This year’s graduates of the Jewish Theological Seminary are divided over the upcoming commencement ceremony. Whereas at most colleges the commencement ceremony has become notorious for extreme anti-Zionist rhetoric by invited speakers, many JTS students are threatening not to show up out of outrage over the “divisiveness” of this year’s very Zionist speaker.
Please try not to laugh as I tell you that the controversial speaker is… Isaac Herzog. Dozens of JTS students have written an open letter—that’s how you know how this is serious—protesting the Israeli president’s appearance, as the Forward reports.
There’s good news and bad news here. The good news is that their main objection stems from their having been fooled by a disinformation campaign cooked up by Israel’s bad-faith critics accusing Herzog of genocidal intent.

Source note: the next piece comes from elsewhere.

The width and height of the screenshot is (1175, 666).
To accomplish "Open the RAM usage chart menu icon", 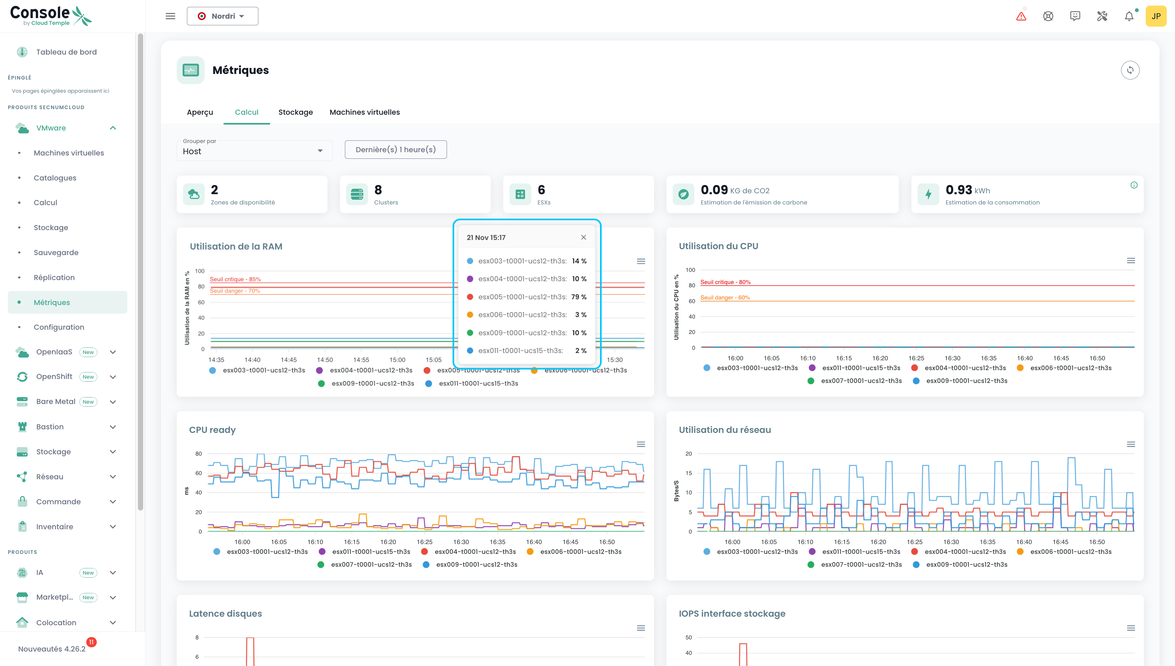I will point(641,261).
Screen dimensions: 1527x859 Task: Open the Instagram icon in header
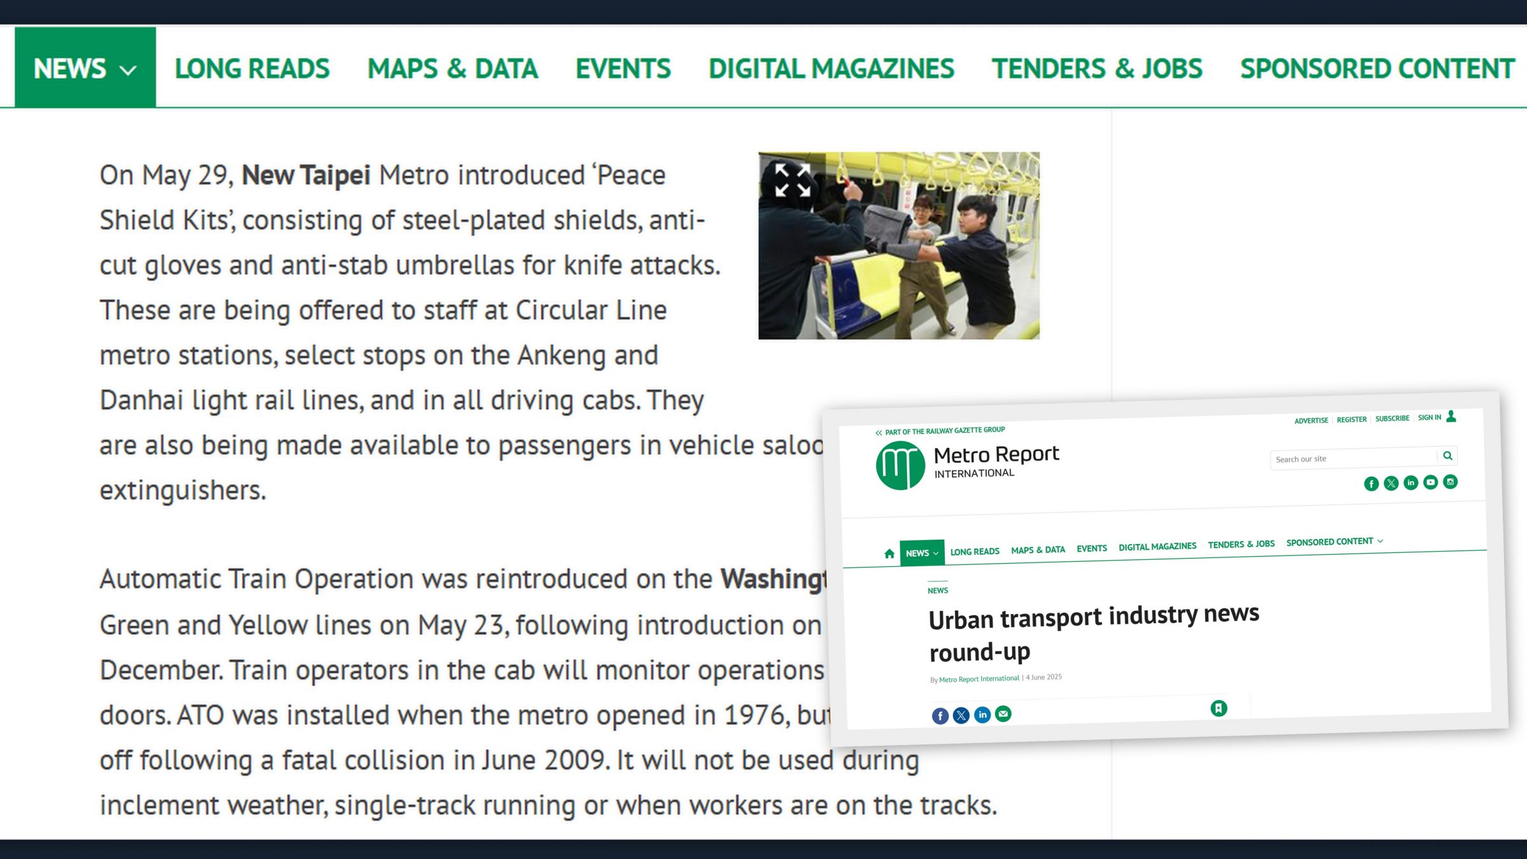tap(1450, 482)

That’s also the bad news, though. If dozens of Jewish Theological Seminary graduates are repeating deliberate anti-Israel disinformation, there can only be two possible reasons: Either they are too easily fooled by such nonsense and unwilling or unable to do the work of tracking down the truth, or they know it’s a false accusation and are spreading it anyway, amid a rise in anti-Semitic violence inspired by just this type of smear campaign.
Let’s review what Herzog said and what he is accused of.
In a press briefing soon after the October 7 attacks, Herzog previewed the Israeli counteroffensive by saying that Israel was “invested in gathering intelligence in trying to locate the enemy separately from [the] civilian population, in evacuating the civilian population from the center of the battle, in warning citizens.”
As expected, then, Herzog made clear that Israel will go out of its way to protect Palestinian noncombatants. Later on, he was asked why Gaza should suffer at all for the actions of Hamas, as it likely would in an Israeli ground incursion to bring back the hostages. The question treated Hamas as if it was a floating island in the skies above the Gaza Strip rather than the government of a foreign territory that had invaded Israel and which Israel would now pursue into that territory. Herzog responded: “We have to understand there’s a state, in a way, that has built a machine of evil right at our doorstep.”
Gaza was no more immune to the consequences than Russian territory was after Moscow’s brutal invasion of Ukraine. Civilians aren’t the target, but the idea that the entire territory of the invading state should be off-limits in a war it started is obviously and universally regarded as absurd.
At some point in his explanation, Herzog repeated his point about there being “a state, in a way… at our doorstep” by saying it’s “an entire nation that is responsible.” Given that the full explanation, and the full press conference, offered perfect clarity as to what Herzog did and didn’t mean, pulling that last sentence fragment out of its context and saying it constitutes “incitement to genocide” requires a level of dishonesty that most adult humans would be uncomfortable with.
Unless the target is Israel, of course.
But JTS students ought to know better. And perhaps they do. Their letter, read in the most generous way possible, signals a fear or exhaustion of the debate: “There are many places for members of the JTS community to engage with difficult ideas in nuanced conversation, but we believe the commencement stage is not the place to engage with such a particularly divisive figure. This should be a moment of unity and joy, not a ceremony that members of the graduating class are now morally conflicted about attending.”
Strong words. As a reminder, Herzog is a left-of-center former Labor Party leader who ran against Benjamin Netanyahu for prime minister. Israel’s presidency is nonpartisan and mostly symbolic. As such, the president has emerged as a figure of moderation, unity and compromise. Herzog embodies those values, as did his right-wing predecessor, Reuven Rivlin.
To suggest that Herzog is some kind of populist warmongering provocateur is as wrong as wrong can be. That is why these scholars and students of history should have been skeptical right off the bat. Instead, they have joined in sloppy character slander of the president of the Jewish state. It is a poor way to emerge from the shelves and stacks into the harsh light of the world, where the Jewish people will need them to be far more discerning.